Una mujer de 40 años —también de visita como yo— con la que coincidí en el mismo espacio de discusión, hablaba de que esperaba encontrar a su caballerango regio vía Tinder. Después de cuatro días no tuvo éxito.

¿Será entonces que la necesidad del afecto viaja con nosotros a donde quiera que vamos, y mantenemos la esperanza de que en una ciudad ajena, fuera de nuestros propios recursos y territorios, cedemos por completo para dejamos ayudar por la tecnología para que encuentre nuestro match? ¿Cuáles son las posibilidades y limitantes que nos ofrece la tecnología en nuestra búsqueda para no sentirnos solos?
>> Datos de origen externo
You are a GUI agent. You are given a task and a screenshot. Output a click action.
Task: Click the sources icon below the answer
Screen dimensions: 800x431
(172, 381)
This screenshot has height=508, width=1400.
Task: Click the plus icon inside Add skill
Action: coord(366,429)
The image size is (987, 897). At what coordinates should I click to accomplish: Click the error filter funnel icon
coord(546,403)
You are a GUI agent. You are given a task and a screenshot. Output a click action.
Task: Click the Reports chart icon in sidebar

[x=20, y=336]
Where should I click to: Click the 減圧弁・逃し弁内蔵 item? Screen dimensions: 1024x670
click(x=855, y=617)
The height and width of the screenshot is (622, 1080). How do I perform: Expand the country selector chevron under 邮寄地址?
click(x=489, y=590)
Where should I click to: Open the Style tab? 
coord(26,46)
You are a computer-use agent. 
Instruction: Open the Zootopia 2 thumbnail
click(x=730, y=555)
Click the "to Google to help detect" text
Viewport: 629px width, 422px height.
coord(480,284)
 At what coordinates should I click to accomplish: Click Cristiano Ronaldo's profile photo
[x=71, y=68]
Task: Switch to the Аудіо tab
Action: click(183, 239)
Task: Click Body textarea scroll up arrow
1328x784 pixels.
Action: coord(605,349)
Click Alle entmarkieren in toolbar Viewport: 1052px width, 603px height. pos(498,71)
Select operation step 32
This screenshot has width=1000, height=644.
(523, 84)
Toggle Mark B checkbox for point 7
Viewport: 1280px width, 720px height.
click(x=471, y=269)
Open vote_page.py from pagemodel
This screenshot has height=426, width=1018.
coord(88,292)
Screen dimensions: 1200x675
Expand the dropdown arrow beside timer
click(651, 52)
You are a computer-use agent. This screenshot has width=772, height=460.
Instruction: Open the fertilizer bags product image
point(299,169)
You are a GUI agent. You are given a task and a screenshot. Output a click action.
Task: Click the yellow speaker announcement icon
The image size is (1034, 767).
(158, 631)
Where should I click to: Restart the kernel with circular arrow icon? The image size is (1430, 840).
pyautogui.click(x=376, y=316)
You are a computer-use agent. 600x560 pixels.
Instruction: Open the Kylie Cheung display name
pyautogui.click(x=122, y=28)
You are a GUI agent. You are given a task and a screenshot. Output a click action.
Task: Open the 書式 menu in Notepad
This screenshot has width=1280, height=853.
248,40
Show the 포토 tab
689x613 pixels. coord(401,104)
Tuve curiosidad y abrí una cuenta en Tinder, no di más información que mi nombre y una foto. Ni siquiera sabía bien cómo funcionaba, tuve que indagar sobre eso. Al cabo de un mínimo rato, yo le había gustado a unos 20 hombres. Le di me gusta a unos 18 o 22 perfiles, unos a tan sólo 1km de distancia —recorro una extensión mayor cuando voy al trabajo y en ese trayecto nunca he encontrado a nadie similar—. Al cabo de unas dos horas me aparecía un 99+ como el número de me gusta que le habían dado a una sola foto mía. En ese inter tuve tres matches. Uno de ellos me escribió y me dejó su número celular invitándome a cenar. Hasta aquí mi curiosidad se transformó en ansiedad, un poco de miedo y quizá, hasta vergüenza. Así que de inmediato cerré la cuenta. Mi experiencia en Tinder duró unas seis horas. Nunca me sentí yo. Porque además no buscaba realmente encontrar a alguien con quién salir, sólo me preguntaba cuál es la magia de una experiencia como ésta para que tenga millones de usuarios. Solo lamento no haberme disculpado con ese hombre que me invitó a cenar y literalmente dejé en visto.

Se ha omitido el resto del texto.